Benim Yiğit Güralp’le tanışmam Masa Dergisi’ne yazdığı yazılarla olmuştu. Sonradan sosyal medyadan da takip etmeye başladım. Sözünü sakınmayan, kendi deyimiyle “kimsenin üstünde durmadığı şeylere çok değer veren” biri. Yıllarca sanatın çeşitli dallarında üreten Güralp, yolculuğuna yazarlığı da katıyor ve İyi Hissettiren Yazılar’la edebiyat dünyasına afili bir giriş yapıyor.

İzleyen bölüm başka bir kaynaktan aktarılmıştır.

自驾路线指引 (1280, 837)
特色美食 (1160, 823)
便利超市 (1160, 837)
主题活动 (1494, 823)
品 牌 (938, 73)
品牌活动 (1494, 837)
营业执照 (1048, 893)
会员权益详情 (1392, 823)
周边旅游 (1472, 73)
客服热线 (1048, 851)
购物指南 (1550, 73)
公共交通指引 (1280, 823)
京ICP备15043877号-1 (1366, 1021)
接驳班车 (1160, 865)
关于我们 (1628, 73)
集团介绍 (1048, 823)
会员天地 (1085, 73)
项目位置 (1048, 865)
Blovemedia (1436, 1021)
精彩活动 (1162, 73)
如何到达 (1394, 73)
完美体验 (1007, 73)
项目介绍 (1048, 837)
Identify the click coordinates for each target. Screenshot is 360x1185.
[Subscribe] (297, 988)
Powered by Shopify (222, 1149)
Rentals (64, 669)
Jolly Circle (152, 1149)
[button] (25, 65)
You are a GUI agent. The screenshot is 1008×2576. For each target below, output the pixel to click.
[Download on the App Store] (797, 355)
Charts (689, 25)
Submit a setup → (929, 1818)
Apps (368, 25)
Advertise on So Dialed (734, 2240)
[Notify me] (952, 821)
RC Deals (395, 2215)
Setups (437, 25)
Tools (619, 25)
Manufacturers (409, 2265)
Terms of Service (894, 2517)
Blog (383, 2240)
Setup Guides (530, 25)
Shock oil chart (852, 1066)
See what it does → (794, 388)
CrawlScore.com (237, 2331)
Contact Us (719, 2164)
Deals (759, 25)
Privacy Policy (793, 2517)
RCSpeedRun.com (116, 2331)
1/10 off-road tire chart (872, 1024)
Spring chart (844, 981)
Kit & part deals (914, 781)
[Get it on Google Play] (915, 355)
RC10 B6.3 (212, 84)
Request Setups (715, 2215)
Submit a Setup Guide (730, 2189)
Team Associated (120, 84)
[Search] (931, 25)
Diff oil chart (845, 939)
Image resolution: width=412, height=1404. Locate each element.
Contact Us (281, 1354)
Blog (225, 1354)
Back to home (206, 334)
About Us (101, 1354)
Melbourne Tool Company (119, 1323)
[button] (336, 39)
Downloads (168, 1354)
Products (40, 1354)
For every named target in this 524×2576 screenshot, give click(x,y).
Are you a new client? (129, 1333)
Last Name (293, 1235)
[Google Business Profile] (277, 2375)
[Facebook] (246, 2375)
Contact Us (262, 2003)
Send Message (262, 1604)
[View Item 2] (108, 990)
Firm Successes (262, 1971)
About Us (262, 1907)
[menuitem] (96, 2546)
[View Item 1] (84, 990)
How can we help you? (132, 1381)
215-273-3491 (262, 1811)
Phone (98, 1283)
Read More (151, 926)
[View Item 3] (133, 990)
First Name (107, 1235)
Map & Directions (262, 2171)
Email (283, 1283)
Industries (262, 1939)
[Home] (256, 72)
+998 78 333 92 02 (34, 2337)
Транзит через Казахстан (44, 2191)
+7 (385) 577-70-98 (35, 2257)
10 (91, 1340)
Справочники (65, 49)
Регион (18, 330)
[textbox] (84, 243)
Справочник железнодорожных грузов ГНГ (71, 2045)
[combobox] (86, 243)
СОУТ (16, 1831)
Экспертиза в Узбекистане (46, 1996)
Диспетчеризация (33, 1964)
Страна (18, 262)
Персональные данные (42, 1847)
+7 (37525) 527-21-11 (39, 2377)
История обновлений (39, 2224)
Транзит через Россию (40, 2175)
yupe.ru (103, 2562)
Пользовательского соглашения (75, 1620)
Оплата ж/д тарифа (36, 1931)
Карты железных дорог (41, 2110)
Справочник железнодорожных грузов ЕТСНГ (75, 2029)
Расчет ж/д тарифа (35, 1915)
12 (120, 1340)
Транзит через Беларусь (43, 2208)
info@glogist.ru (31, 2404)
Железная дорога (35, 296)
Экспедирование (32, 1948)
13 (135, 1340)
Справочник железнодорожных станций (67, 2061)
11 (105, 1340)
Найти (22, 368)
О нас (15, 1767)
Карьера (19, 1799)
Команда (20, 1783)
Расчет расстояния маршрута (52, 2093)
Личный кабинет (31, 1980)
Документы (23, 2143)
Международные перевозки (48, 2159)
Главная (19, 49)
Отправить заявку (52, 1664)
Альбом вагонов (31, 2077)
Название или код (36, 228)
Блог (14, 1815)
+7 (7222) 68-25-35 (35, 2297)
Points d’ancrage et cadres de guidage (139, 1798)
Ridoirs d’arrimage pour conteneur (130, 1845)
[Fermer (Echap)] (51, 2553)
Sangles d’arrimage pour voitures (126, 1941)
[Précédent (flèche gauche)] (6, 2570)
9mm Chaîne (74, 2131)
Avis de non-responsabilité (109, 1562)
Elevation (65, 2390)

Yiğit Güralp İstanbul, Bakırköy’de doğup büyümüş ve bununla ilgili bir yazısı da var kitapta: Makriköy’e Dönüş. Bakırköy’ün eski adıymış Makriköy. Yaşadığı mahallenin güzelliği, sıcaklığı derin bir özlem duymama sebep oldu, “Nereden nereye geldik?” diye çok düşündüm. Hiçbir ırk, dil, din fark etmeden beraberce, tam bir toplum gibi yaşanan dönemlere dönebilseydik çok güzel olurdu. Bu yaşanmışlıklar tabii ki Güralp’i de etkilemiş ve yazı diline de yansımış, iyi ki de öyle olmuş.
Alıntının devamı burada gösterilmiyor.